Beberapa teman langsung menghampiri Fyra, memeluknya dengan penuh kebahagiaan. Fyra tampak terkejut, tapi segera tersenyum saat merasakan sambutan hangat dari mereka.

"Kami semua merindukanmu, Fyra!" kata Mira, teman dekat Fyra. "Kamu nggak tahu betapa sekolah terasa kosong tanpa kamu."

Fyra tersenyum lemah, air mata hampir menetes. "Aku juga merindukan kalian... Merasa asing rasanya bisa kembali ke sini, tapi aku sangat bersyukur."

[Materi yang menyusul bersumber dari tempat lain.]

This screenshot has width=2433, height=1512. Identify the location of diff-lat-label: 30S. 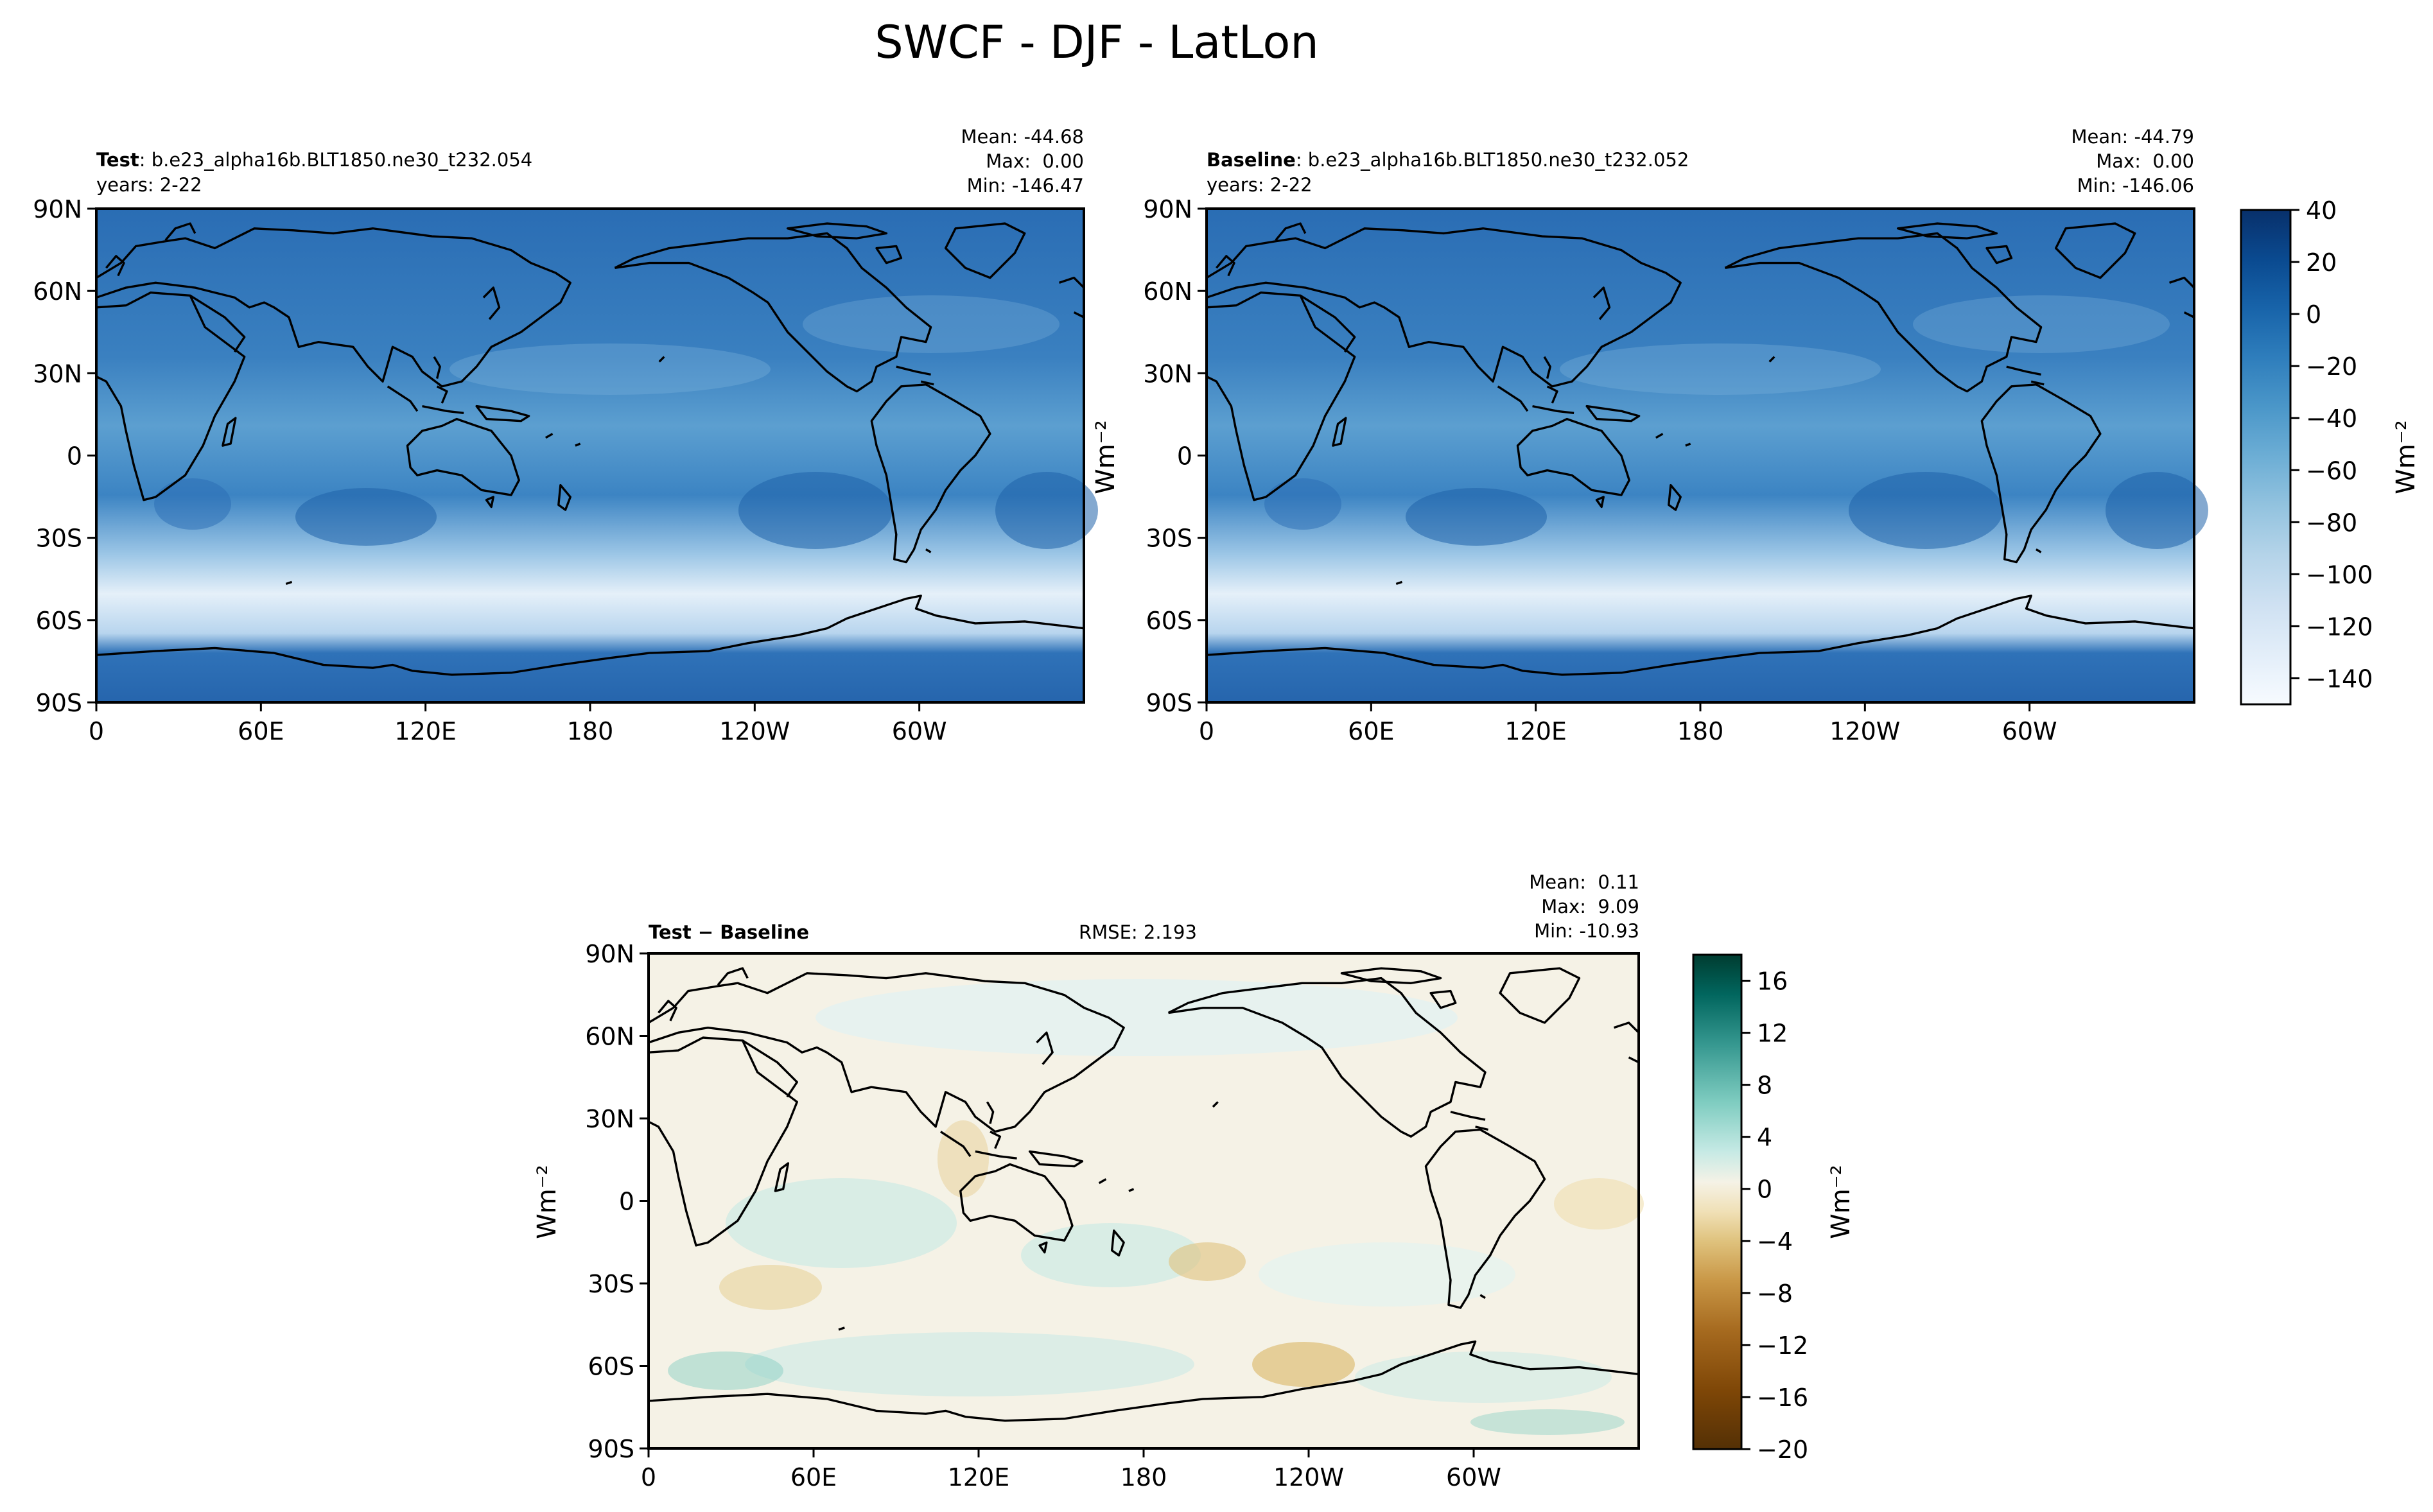
(611, 1284).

Kahfi yang berdiri di samping Fyra juga merasakan kehangatan dari teman-temannya. Mereka berdua kini disambut sebagai pahlawan, karena berhasil kembali setelah menghadapi masa-masa sulit. Namun di sisi lain ruangan, seorang murid tetap duduk di pojok, diam tanpa ikut berpartisipasi dalam kegembiraan itu. Xavier hanya menatap mereka dari jauh, wajahnya dingin dan penuh cemburu.

Xavier menunduk, bermain-main dengan pensilnya, tidak peduli pada kebahagiaan di sekelilingnya. Fyra sempat melirik ke arah Xavier, tetapi memilih untuk tidak memperhatikan lebih jauh. Baginya, hari ini adalah hari istimewa, dan ia ingin fokus pada kebahagiaan yang dirasakannya bersama teman-teman yang sudah lama dirindukannya.